But if we reclaim from the same group, seems we could enable a user case that
allows the admin to ensure certain group won't be impacted at all, while
allowing other groups to over-commit?

E.g., let's say we have 100M physical EPC.  And let's say the admin wants to run
some performance-critical enclave(s) which costs 50M EPC w/o being impacted. 
The admin also wants to run other enclaves which could cost 100M EPC in total
but EPC swapping among them is acceptable.

If we choose to reclaim from the current EPC cgroup, then seems to that the
admin can achieve the above by setting up 2 groups with group1 having 50M limit
and group2 having 100M limit, and then run performance-critical enclave(s) in
group1 and others in group2?  Or am I missing anything?

If we choose to do global reclaim, then we cannot achieve that.

> 
> In case of overcomitting, even if we always reclaim from the same cgroup  
> for each fault, one group may still interfere the other: e.g., consider an  
> extreme case in that group A used up almost all EPC at the time group B  
> has a fault, B has to fail allocation and kill enclaves.

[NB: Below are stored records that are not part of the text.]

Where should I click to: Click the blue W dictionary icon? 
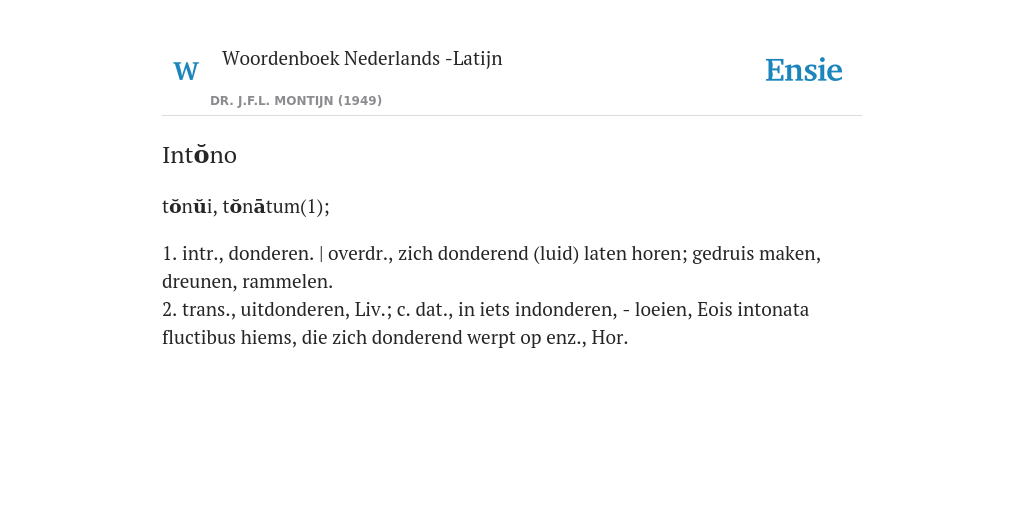[x=185, y=71]
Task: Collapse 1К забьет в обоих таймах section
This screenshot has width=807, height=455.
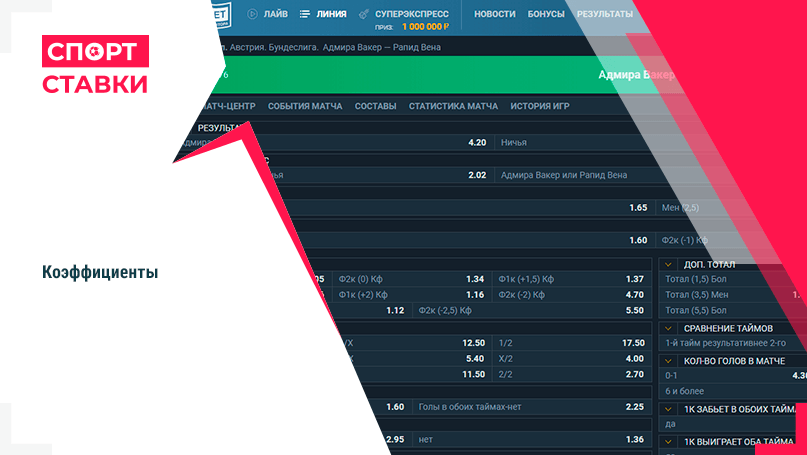Action: (669, 409)
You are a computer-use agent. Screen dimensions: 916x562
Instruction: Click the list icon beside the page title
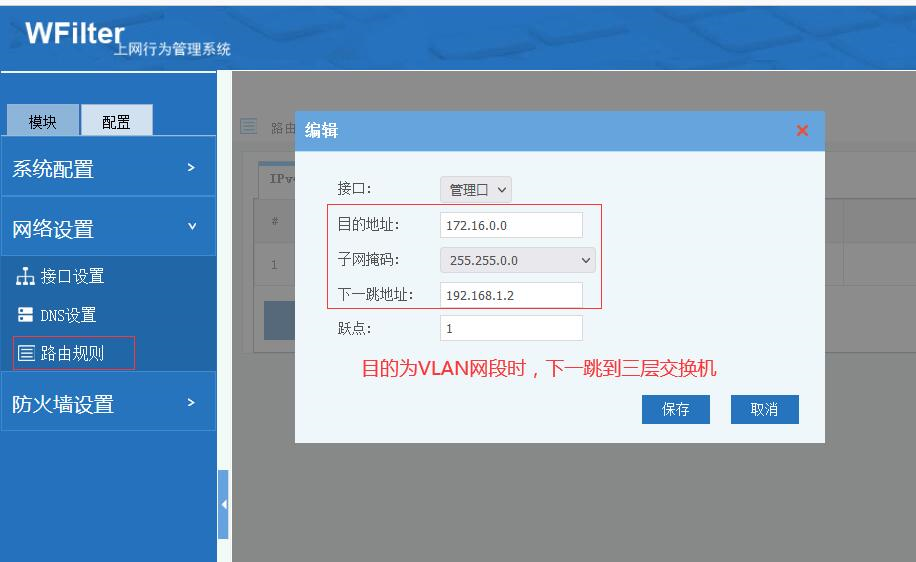point(249,127)
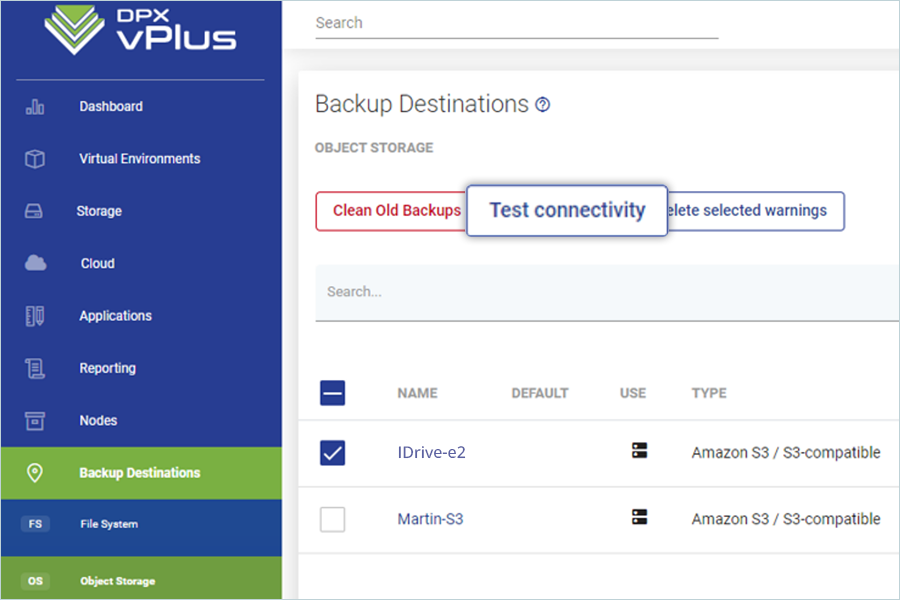Click the Clean Old Backups button
The image size is (900, 600).
click(396, 211)
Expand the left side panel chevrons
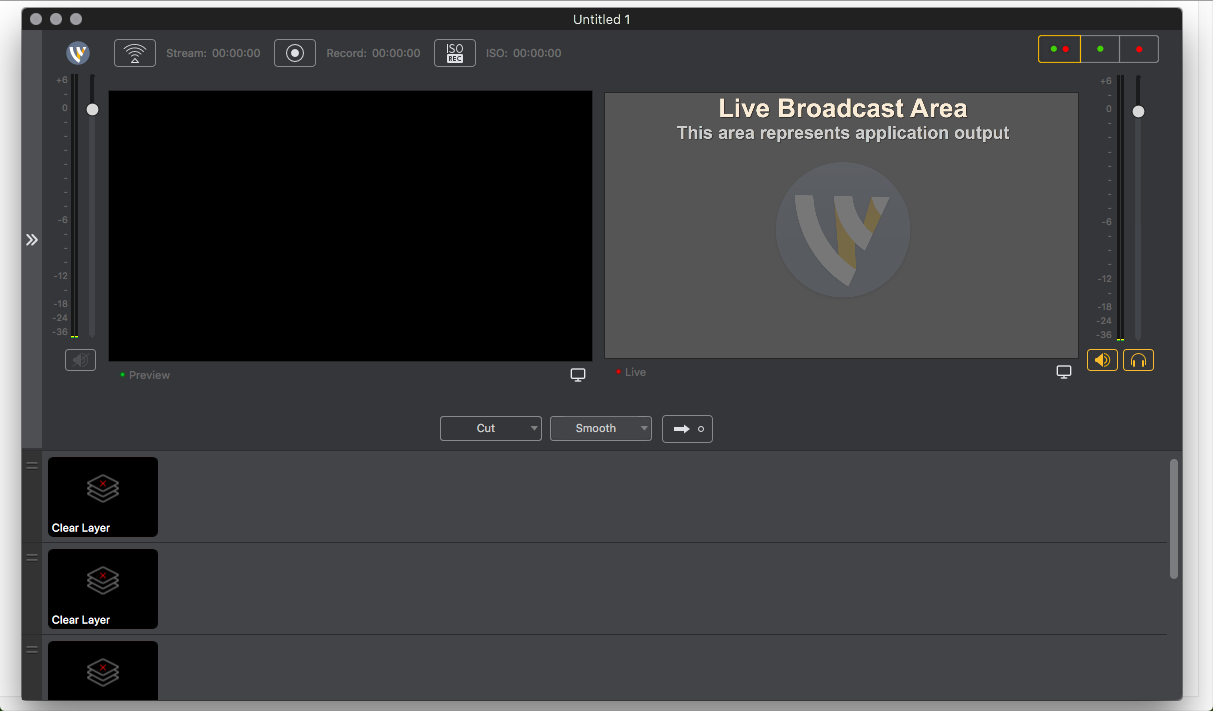 click(x=32, y=240)
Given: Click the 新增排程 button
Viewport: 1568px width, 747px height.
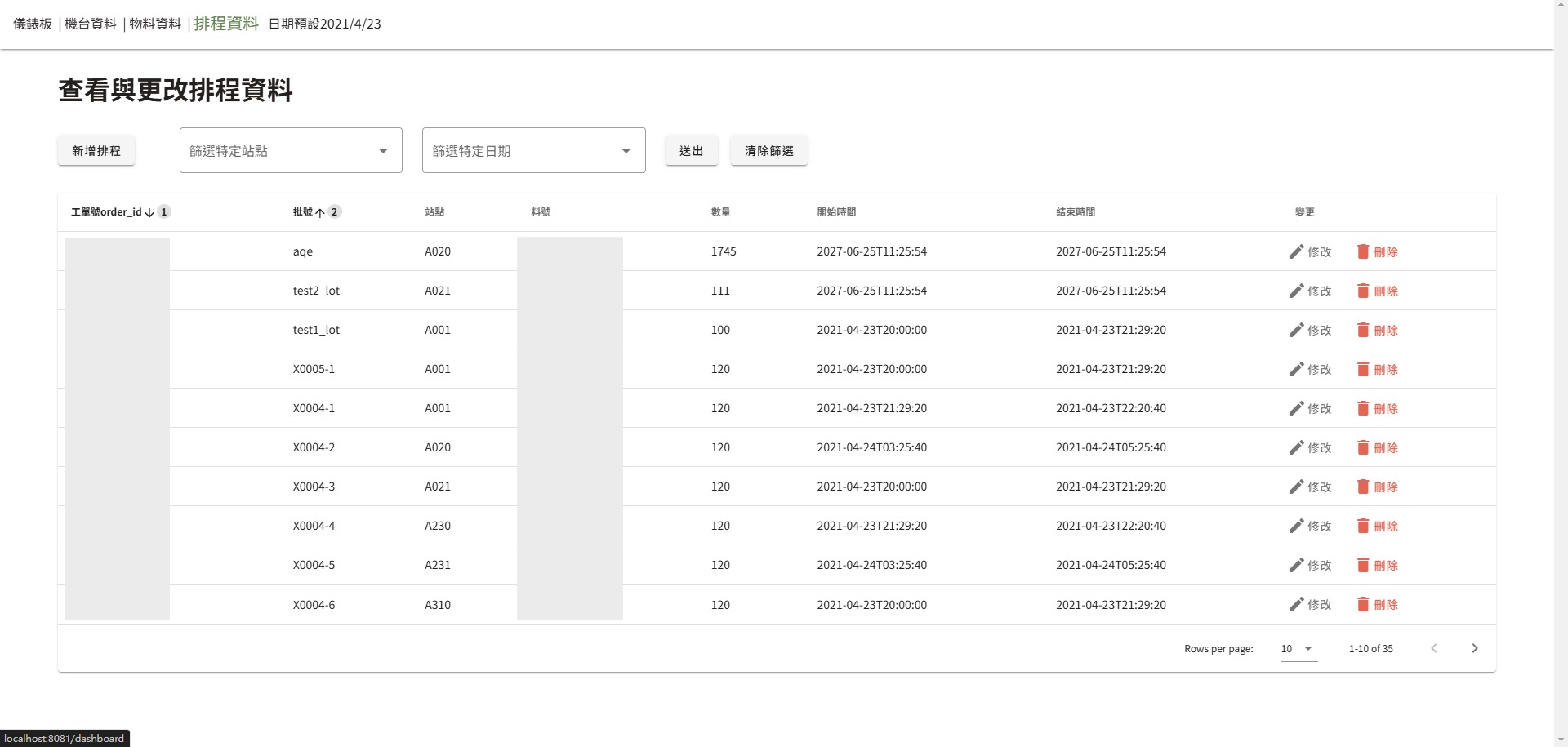Looking at the screenshot, I should 96,150.
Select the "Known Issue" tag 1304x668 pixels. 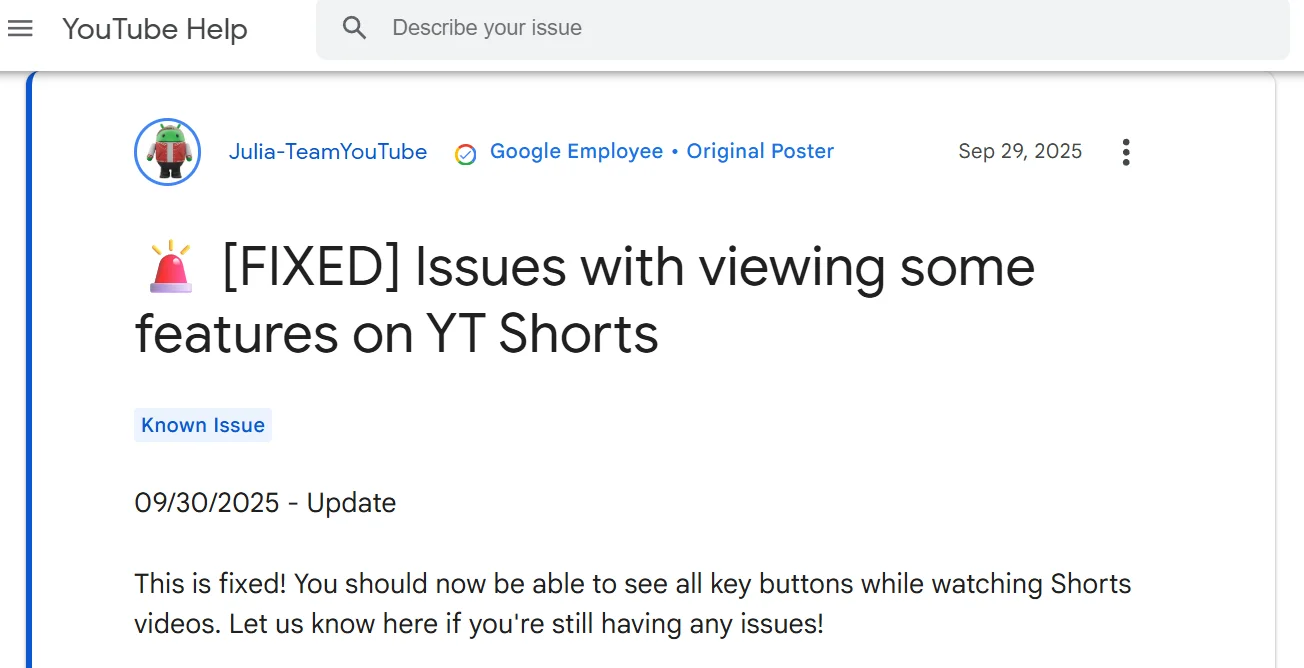(203, 425)
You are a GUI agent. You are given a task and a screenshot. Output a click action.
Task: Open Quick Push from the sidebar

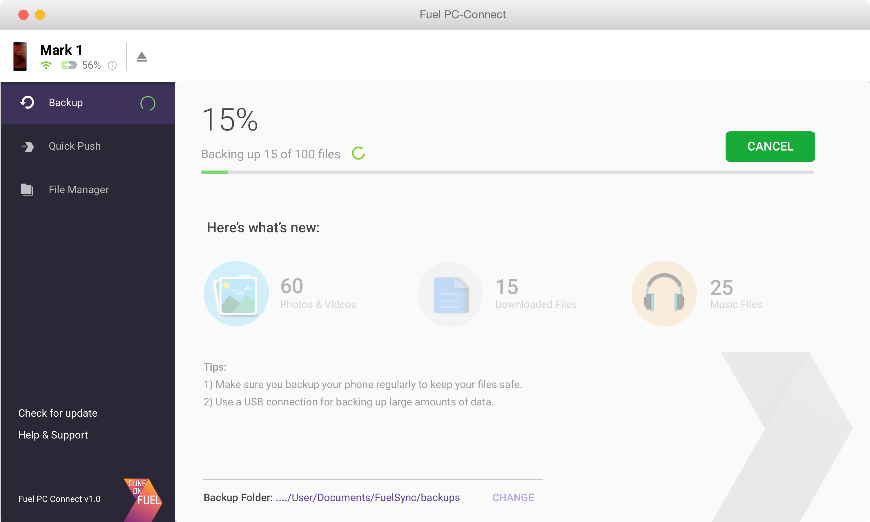tap(88, 146)
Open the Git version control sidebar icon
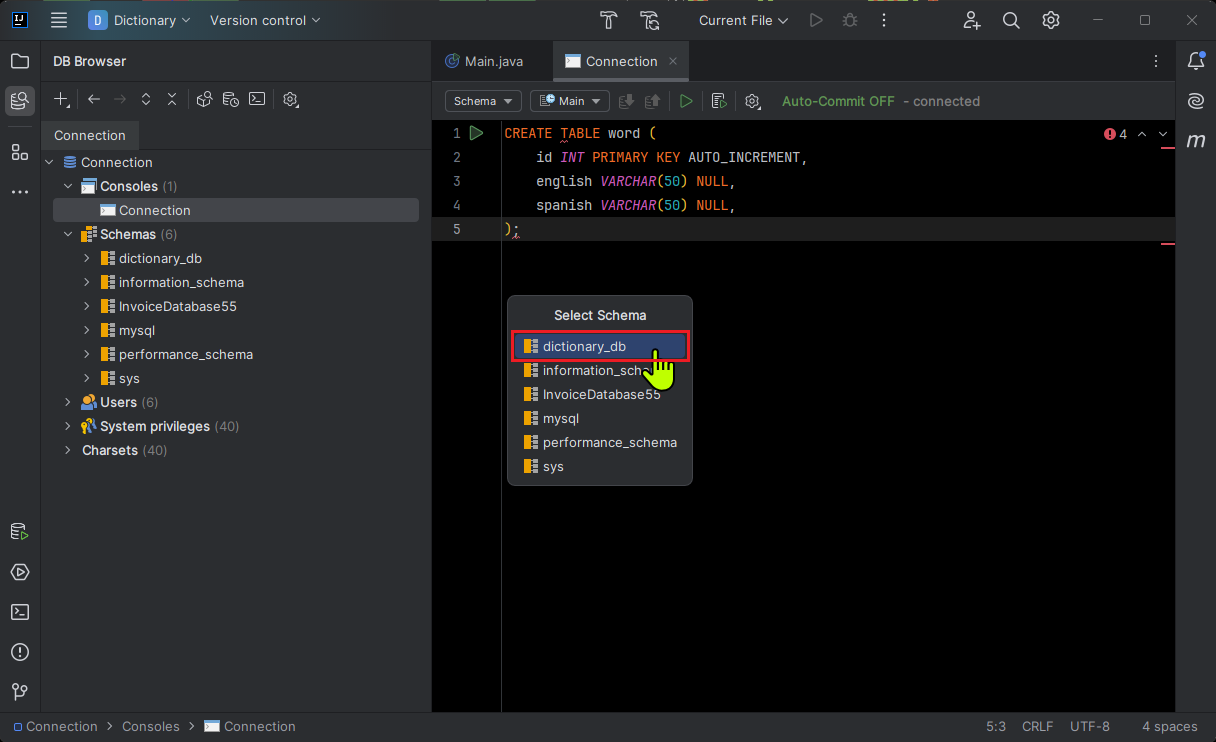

If the admin allows group A to use almost all EPC, to me it's fair to say he/she
doesn't want to run anything inside B at all and it is acceptable enclaves in B
to be killed.
Dave Hansen Feb. 26, 2024, 2:04 p.m. UTC | #15
On 2/26/24 03:36, Huang, Kai wrote:
>> In case of overcomitting, even if we always reclaim from the same cgroup  
>> for each fault, one group may still interfere the other: e.g., consider an  
>> extreme case in that group A used up almost all EPC at the time group B  
>> has a fault, B has to fail allocation and kill enclaves.
> If the admin allows group A to use almost all EPC, to me it's fair to say he/she
> doesn't want to run anything inside B at all and it is acceptable enclaves in B
> to be killed.

Folks, I'm having a really hard time following this thread.  It sounds
like there's disagreement about when to do system-wide reclaim.  Could
someone remind me of the choices that we have?  (A proposed patch would
go a _long_ way to helping me understand)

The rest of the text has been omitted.